Repeat exactly the line that contains "Where should I" and every line after it, down to the last line of the entries below. Do not include pictures.

*** Block opens ***

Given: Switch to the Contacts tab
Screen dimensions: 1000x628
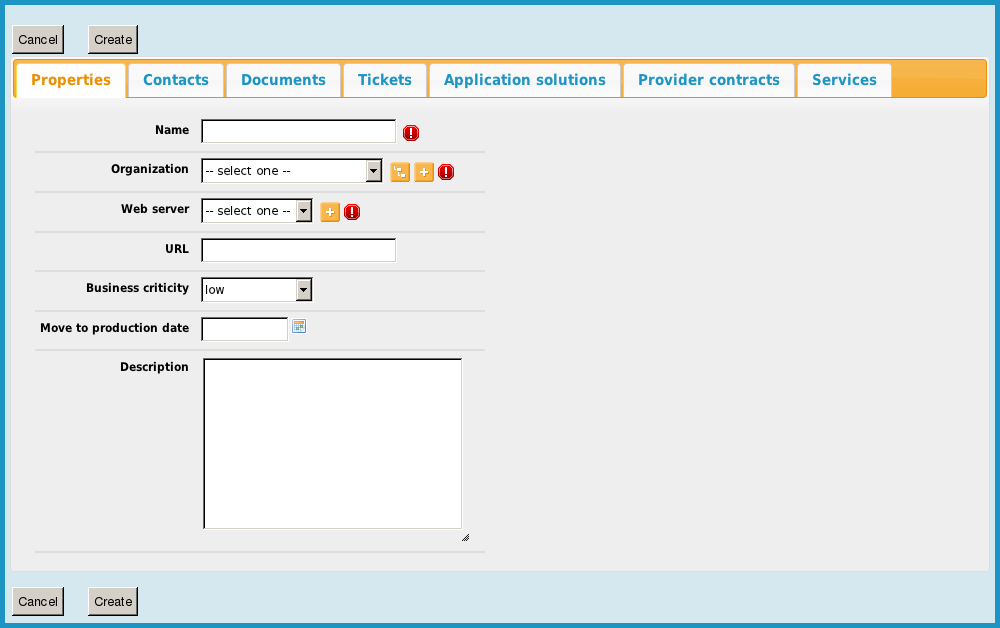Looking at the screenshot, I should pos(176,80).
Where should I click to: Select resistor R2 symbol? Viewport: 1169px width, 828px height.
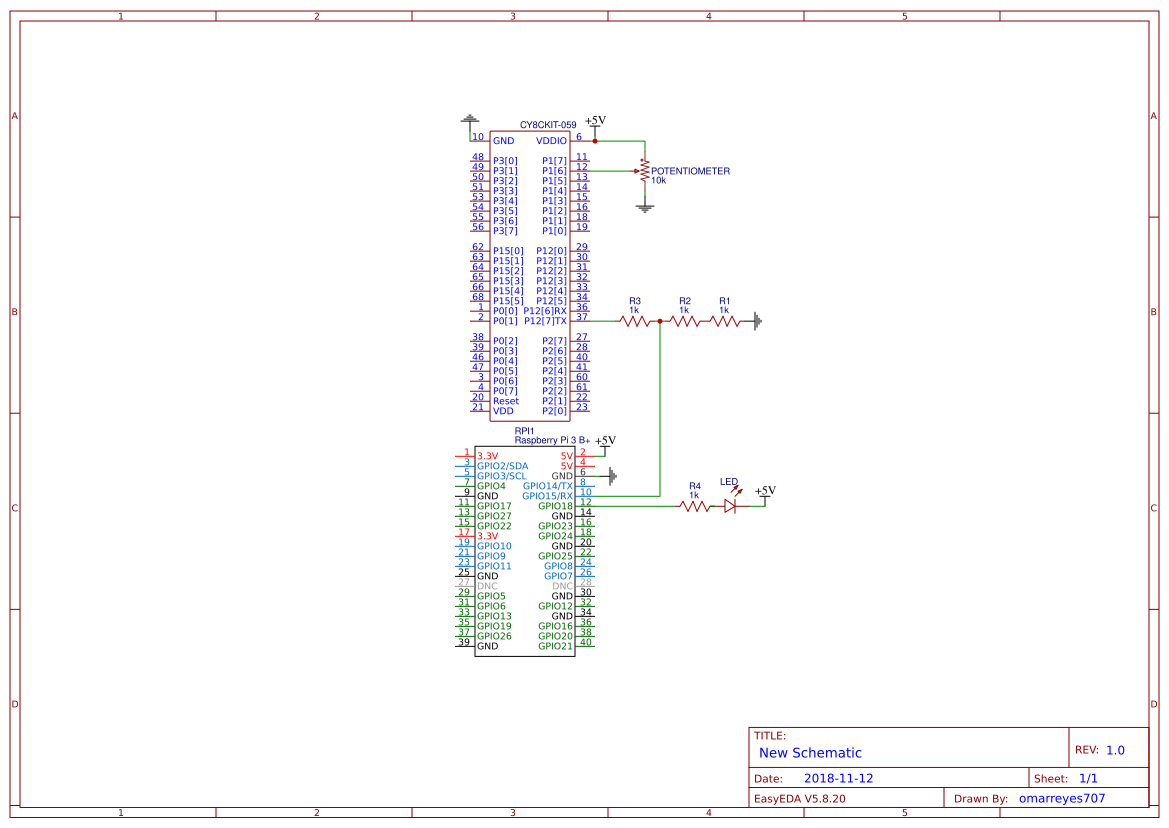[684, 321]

*** Block closes ***

◆ EXPECTED ANSWER ◆
Where should I click to: Select resistor R2 symbol? Viewport: 1169px width, 828px height.
[684, 321]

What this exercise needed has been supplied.